If you have health problems such as heart disease or high blood pressure, contact your health care professional before using these products.
Gargle with warm salt water to help reduce swelling and relieve discomfort:
- Gargle at least once each hour with 1tsp (5g) of salt dissolved in 8fl oz of warm water.
- If you have postnasal drip, gargle often to prevent more throat irritation.
Prevent dehydration. Fluids may help thin secretions and soothe an irritated throat. Hot fluids, such as tea or soup, may help decrease throat irritation.
Use a vaporizer or humidifier in your bedroom.
- Warm or cool mist may help you feel more comfortable by soothing the swollen air passages. It may also relieve hoarseness. However, don’t let your room become uncomfortably cold or very damp.
- Use a shallow pan of water to provide moisture in the air through evaporation if you don’t have a humidifier. Place the pan in a safe location where no one will trip on it or fall into it.
Do not smoke or use other tobacco products and avoid secondhand smoke. For more information, see the topic Quitting Tobacco Use.
If you suspect that problems with stomach acid may be causing your sore throat, see the topic Heartburn.
Consider taking nonprescription medicine for your symptoms.
- Use nonprescription throat lozenges.
- Some nonprescription throat lozenges, such as Sucrets Maximum Strength or Spec-T, are safe and effective and have medicine (local anesthetic) that numbs the throat to soothe pain.

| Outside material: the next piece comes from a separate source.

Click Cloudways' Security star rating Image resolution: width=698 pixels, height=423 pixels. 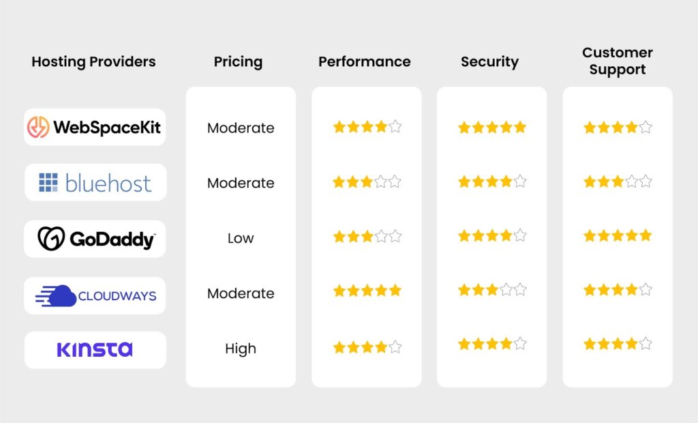coord(492,290)

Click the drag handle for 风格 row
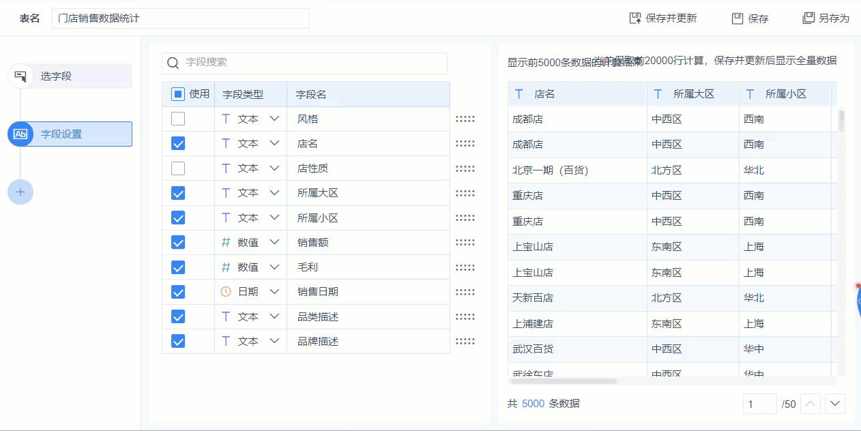click(465, 119)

- Regular cough drops may also help.
- Use a decongestant.
- Decongestants make breathing easier by shrinking swollen mucous membranes in the nose, allowing air to pass through. They also help relieve a runny nose and postnasal drip, which can cause a sore throat.
- Decongestants can be taken orally or used as decongestant nasal sprays. Oral decongestants (pills) are probably more effective and provide longer relief but may cause more side effects.
- Don’t give decongestants to a child younger than 2 unless you’ve checked with the doctor first. If your child’s doctor tells you to give a medicine, be sure to follow what he or she tells you to do.